Assume that the elements are complex numbers, for the sake of generality.
Cheers!
[1] Sriram Vishwanath, Nihar Jindal, and Andrea J. Goldsmith. October, 2003. “Duality, Achievable Rates, and Sum-Rate Capacity of Gaussian MIMO Broadcast Channels.” IEEE Transactions on Information Theory 49(10): 2658–68. http://ieeexplore.ieee.org/lpdocs/epic03/wrapper.htm?arnumber=1237143.
$$ \mathbf{H}=\mathbf{F\Lambda G}^* $$ If $\mathbf H \in \mathbb R^{\ell\times n}$, one can state the theorem in a way in which $\mathbf F\in \mathbb R^{\ell\times\ell}$ is an orthogonal (or maybe unitary?) matrix, $\mathbf\Lambda\in\mathbb R^{\ell\times n}$ is a diagonal matrix with diagonal entries $\lambda_1\ge \cdots \ge \lambda_r$ where $r$ is the rank of $\mathbf H$, and $\mathbf G\in\mathbb R^{n\times n}$ is an orthogonal (or unitary?) matrix with adjoint $\mathbf G^*$.
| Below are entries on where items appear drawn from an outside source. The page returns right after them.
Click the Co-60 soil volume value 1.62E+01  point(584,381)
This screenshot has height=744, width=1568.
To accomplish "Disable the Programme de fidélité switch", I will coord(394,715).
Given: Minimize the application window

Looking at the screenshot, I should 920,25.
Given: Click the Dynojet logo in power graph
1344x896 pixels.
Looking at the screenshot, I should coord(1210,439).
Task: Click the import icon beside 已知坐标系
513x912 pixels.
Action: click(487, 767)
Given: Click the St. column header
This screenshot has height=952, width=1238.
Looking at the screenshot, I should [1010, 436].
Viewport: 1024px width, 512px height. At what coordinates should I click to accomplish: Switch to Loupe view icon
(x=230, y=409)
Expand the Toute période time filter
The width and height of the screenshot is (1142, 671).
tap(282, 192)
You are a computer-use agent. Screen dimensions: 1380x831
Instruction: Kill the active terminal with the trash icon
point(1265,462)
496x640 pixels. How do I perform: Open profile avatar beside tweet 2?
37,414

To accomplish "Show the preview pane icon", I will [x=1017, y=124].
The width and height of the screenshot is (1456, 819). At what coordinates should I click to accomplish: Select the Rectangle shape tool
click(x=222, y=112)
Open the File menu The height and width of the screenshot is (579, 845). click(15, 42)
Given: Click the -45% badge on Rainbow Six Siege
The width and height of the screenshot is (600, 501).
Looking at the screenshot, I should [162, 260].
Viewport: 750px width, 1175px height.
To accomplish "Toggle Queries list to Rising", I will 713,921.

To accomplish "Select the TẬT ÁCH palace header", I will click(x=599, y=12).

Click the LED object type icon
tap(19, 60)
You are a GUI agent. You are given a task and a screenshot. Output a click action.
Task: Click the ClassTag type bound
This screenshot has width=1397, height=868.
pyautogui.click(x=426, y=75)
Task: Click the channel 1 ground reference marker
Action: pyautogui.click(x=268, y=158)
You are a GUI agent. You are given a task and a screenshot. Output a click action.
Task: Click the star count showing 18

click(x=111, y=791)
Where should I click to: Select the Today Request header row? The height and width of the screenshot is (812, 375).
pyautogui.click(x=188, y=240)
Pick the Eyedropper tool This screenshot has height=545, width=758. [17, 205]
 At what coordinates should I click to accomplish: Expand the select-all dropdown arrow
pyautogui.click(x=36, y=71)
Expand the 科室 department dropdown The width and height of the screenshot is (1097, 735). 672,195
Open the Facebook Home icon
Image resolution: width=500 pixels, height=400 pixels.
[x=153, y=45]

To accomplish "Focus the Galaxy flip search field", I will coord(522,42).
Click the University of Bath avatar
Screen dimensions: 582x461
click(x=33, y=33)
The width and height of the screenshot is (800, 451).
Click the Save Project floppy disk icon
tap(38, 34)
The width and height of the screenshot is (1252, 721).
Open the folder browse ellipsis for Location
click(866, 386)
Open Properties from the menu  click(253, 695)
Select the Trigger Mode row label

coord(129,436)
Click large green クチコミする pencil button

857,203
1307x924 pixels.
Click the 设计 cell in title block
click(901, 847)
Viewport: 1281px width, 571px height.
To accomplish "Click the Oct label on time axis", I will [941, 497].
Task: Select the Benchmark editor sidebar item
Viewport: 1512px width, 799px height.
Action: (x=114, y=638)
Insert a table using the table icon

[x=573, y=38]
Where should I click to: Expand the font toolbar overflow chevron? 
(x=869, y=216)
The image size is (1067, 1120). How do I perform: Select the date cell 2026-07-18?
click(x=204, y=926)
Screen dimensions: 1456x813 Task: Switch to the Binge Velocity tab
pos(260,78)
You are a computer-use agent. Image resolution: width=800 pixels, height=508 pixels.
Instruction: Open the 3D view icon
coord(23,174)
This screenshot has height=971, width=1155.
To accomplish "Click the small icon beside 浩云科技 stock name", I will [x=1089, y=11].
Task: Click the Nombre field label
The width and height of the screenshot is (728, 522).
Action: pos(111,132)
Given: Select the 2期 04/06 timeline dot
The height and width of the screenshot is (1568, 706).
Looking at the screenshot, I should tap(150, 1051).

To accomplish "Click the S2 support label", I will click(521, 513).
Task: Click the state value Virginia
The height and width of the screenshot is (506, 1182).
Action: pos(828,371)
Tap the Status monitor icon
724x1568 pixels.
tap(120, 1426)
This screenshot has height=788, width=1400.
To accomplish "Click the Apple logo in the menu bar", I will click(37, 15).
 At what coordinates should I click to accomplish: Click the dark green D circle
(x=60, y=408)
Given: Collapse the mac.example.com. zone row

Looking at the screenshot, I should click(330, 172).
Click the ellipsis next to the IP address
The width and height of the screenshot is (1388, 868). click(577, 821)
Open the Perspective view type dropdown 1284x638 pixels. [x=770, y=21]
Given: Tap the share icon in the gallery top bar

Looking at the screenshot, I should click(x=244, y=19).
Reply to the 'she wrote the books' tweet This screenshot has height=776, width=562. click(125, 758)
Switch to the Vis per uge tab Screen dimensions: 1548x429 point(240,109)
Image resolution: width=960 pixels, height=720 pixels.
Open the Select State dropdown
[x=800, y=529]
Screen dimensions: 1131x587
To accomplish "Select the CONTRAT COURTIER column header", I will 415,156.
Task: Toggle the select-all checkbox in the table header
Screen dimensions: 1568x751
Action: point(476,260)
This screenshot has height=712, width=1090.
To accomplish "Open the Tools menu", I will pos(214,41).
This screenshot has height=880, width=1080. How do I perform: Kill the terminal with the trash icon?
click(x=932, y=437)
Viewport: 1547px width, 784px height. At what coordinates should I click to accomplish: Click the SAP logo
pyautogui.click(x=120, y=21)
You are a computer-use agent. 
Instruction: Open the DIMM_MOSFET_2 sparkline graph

But $\mathbf H$ has only $r\le\ell$ independent columns, and every column of $\mathbf H$ is in the column space of $\mathbf F$. Just from the definition of matrix multiplication, you can see that the first $r$ columns of $\mathbf F$ are an orthonormal basis of the column space of $\mathbf H$, and the last $\ell-r$ columns of $\mathbf F$ just get multiplied by $0$ in the product $\mathbf {F\Lambda}$. Thus if one discards the last $\ell-r$ columns of $\mathbf F$ and the $\ell-r$ rows of $\mathbf\Lambda$, one does not actually alter the product.
A similar argument applies to $\mathbf G$, with rows of $\mathbf G^*$, thus columns of $\mathbf F$.